Dataset entries
== Segment start ==
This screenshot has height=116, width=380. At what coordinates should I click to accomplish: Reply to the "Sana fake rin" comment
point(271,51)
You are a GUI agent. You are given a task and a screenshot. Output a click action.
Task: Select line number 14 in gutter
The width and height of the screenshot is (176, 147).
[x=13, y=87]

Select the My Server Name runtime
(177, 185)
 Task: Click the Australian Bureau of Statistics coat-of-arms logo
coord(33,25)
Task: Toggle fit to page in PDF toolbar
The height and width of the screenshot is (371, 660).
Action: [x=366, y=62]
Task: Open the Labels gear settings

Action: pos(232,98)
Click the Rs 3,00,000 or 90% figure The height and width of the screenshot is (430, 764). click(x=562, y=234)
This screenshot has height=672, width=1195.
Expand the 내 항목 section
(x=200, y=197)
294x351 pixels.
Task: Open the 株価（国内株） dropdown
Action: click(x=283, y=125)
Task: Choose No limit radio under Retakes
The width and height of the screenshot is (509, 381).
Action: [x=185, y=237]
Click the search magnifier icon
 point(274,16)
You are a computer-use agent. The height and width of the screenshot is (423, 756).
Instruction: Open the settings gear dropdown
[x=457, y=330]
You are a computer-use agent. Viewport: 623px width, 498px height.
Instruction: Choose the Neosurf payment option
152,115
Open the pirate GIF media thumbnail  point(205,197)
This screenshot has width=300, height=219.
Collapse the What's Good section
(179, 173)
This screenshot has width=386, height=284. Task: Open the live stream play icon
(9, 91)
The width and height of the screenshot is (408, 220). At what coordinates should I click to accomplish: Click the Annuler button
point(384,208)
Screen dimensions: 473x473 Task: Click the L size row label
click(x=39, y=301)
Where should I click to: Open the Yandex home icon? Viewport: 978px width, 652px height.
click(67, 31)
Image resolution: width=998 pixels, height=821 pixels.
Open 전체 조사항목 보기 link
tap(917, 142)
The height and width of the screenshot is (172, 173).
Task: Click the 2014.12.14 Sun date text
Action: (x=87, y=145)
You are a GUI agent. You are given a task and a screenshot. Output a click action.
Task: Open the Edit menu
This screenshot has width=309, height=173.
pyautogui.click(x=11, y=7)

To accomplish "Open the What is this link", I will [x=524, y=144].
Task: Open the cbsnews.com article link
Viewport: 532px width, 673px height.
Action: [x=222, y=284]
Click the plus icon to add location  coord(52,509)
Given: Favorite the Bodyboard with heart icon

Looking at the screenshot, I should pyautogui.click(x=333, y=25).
== Segment end ==
Your goal
Return all the lines above exactly as given.

Reply to the exercise
This screenshot has height=116, width=380. At what coordinates should I click to accomplish: Reply to the "Sana fake rin" comment
point(271,51)
You are a GUI agent. You are given a task and a screenshot. Output a click action.
Task: Select line number 14 in gutter
The width and height of the screenshot is (176, 147).
[x=13, y=87]

Select the My Server Name runtime
(177, 185)
 Task: Click the Australian Bureau of Statistics coat-of-arms logo
coord(33,25)
Task: Toggle fit to page in PDF toolbar
The height and width of the screenshot is (371, 660).
Action: [x=366, y=62]
Task: Open the Labels gear settings

Action: pos(232,98)
Click the Rs 3,00,000 or 90% figure The height and width of the screenshot is (430, 764). click(x=562, y=234)
This screenshot has height=672, width=1195.
Expand the 내 항목 section
(x=200, y=197)
294x351 pixels.
Task: Open the 株価（国内株） dropdown
Action: click(x=283, y=125)
Task: Choose No limit radio under Retakes
The width and height of the screenshot is (509, 381).
Action: [x=185, y=237]
Click the search magnifier icon
 point(274,16)
You are a computer-use agent. The height and width of the screenshot is (423, 756).
Instruction: Open the settings gear dropdown
[x=457, y=330]
You are a computer-use agent. Viewport: 623px width, 498px height.
Instruction: Choose the Neosurf payment option
152,115
Open the pirate GIF media thumbnail  point(205,197)
This screenshot has width=300, height=219.
Collapse the What's Good section
(179, 173)
This screenshot has width=386, height=284. Task: Open the live stream play icon
(9, 91)
The width and height of the screenshot is (408, 220). At what coordinates should I click to accomplish: Click the Annuler button
point(384,208)
Screen dimensions: 473x473 Task: Click the L size row label
click(x=39, y=301)
Where should I click to: Open the Yandex home icon? Viewport: 978px width, 652px height.
click(67, 31)
Image resolution: width=998 pixels, height=821 pixels.
Open 전체 조사항목 보기 link
tap(917, 142)
The height and width of the screenshot is (172, 173).
Task: Click the 2014.12.14 Sun date text
Action: (x=87, y=145)
You are a GUI agent. You are given a task and a screenshot. Output a click action.
Task: Open the Edit menu
This screenshot has width=309, height=173.
pyautogui.click(x=11, y=7)

To accomplish "Open the What is this link", I will [x=524, y=144].
Task: Open the cbsnews.com article link
Viewport: 532px width, 673px height.
Action: [x=222, y=284]
Click the plus icon to add location  coord(52,509)
Given: Favorite the Bodyboard with heart icon

Looking at the screenshot, I should pyautogui.click(x=333, y=25).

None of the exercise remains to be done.